## Passage shown:
----------------------------------------
Architecture MN turned 80 this year, having launched in 1936 as Northwest Architect. We mark this milestone with a look back at five distinct eras in the magazine’s evolution, each with its own focus and flavor.

By William Beyer, FAIA

A selection of article excerpts—many penned by notable contributors—yields a colorful anthology of architectural history in Minnesota.


How do you start an architecture magazine in the middle of the Great Depression? Take an ambitious young man, Hal Fridlund, AIA, who covered the design beat for the Minnesota Daily. Add a dozen members of the Minnesota Architectural Association (Minnesota’s first statewide organization of architects, formed in 1934). Season with William Gray Purcell, legend of the Prairie School. Finally, blend with an eager publishing house and stir energetically. Voilà! A “pioneering venture,” as Fridlund called the publication, is born.

The first issue of Northwest Architect, as the magazine was originally titled, was published in 1936, when registration of architects was fairly new. Legislative challenges to licensed practice were frequent. Northwest Architect became a vehicle to support the young profession.

Fridlund directed the editorial content, and Purcell—gadfly, social critic, and big-picture thinker—wrote many of the articles. William Coulter, the advertising manager of Bruce Publishing, which owned a string of trade magazines, managed the business side, bearing the full economic brunt of keeping the magazine solvent during the Depression and World War II.

“The cover design is symbolic and the publication embarks, hopefully, on a career which is as full of promise and prospects for good as it is filled with difficulties and obstacles to overcome. From a modest beginning this publication hopes to grow into a very useful one with a prospect as wide and as bright as that of architecture itself.” —Editorial comment September 1936

“Another effort which calls for our attention is the movement to make the public architect conscious. Here is an instance where, working alone, the average architect can do very little but, working collectively, the association can do much.” September 1936

“Another thought along these same lines suggests that there is no architect who cannot learn something from the men on the job. The cumulative knowledge of the years of practical experience of good craftsmen is something seldom found in books.” September 1938

“Drawings and specifications, instead of being a sort of graphic mold into which the workmen pour solid facts, can never be more than a temporary mental scaffolding to hold a building’s partially-disclosed character.” September 1940

“If the United States is to perform its function to the highest degree it would seem of prime importance that we adopt universally the metric system.” November 1941


In 1955, Ralph Rapson, a force of nature, roared into town to head up the architecture program at the University of Minnesota. He also took an interest in the magazine. Fridlund soon disappeared from the masthead, Purcell wrote fewer articles, and in May 1955 the magazine unveiled a new cover design. Editorial content focused on firm monographs, presenting one or two firms’ projects in crisp black-and-white photos with minimal text and ample white space.
----------------------------------------
## Data:
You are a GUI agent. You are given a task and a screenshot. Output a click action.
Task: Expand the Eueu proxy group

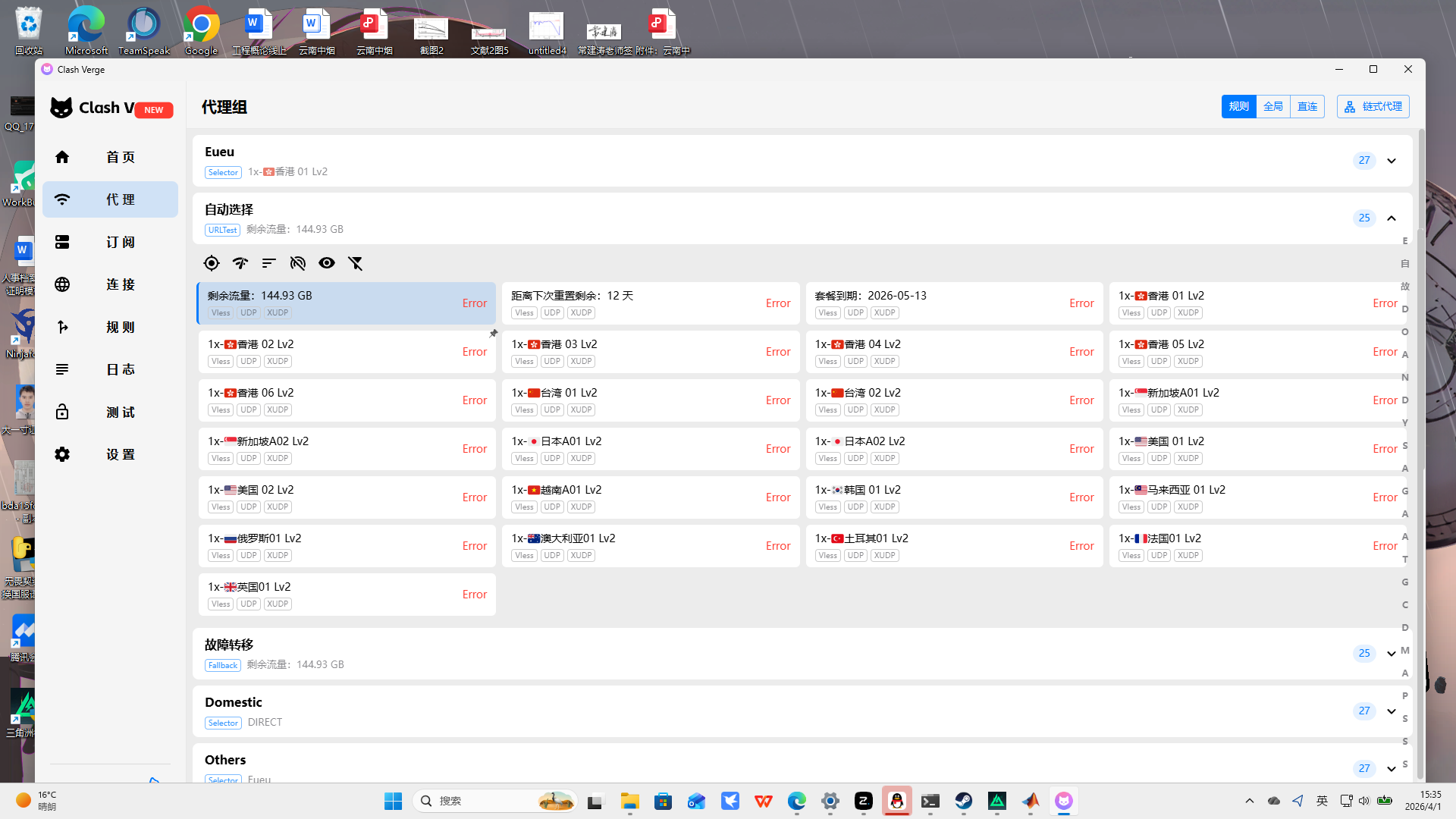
----------------------------------------
## Tasks for this exercise:
a: Decide whether each statement agrees with the Architecture MN history, answering yes or no and quoting the deciding words: (i) the magazine launched in 1936 under the name Northwest Architect; (ii) the Minnesota Architectural Association was formed in 1936; (iii) William Coulter directed the editorial content.
b: Rewrite the part of the Architecture MN history starting at "Architecture MN turned" and ending at "publication, is born.", putting "economic downturn" in place of "Great Depression".
c: In the Architecture MN history, who was the advertising manager of Bruce Publishing?
The lines are unrelated to anything asked here.

## Responses to the tasks:
a:
(i) Yes: "having launched in 1936 as Northwest Architect"
(ii) No: "formed in 1934"
(iii) No: "Fridlund directed the editorial content"

b:
Architecture MN turned 80 this year, having launched in 1936 as Northwest Architect. We mark this milestone with a look back at five distinct eras in the magazine’s evolution, each with its own focus and flavor.

By William Beyer, FAIA

A selection of article excerpts—many penned by notable contributors—yields a colorful anthology of architectural history in Minnesota.


How do you start an architecture magazine in the middle of the economic downturn? Take an ambitious young man, Hal Fridlund, AIA, who covered the design beat for the Minnesota Daily. Add a dozen members of the Minnesota Architectural Association (Minnesota’s first statewide organization of architects, formed in 1934). Season with William Gray Purcell, legend of the Prairie School. Finally, blend with an eager publishing house and stir energetically. Voilà! A “pioneering venture,” as Fridlund called the publication, is born.

c: William Coulter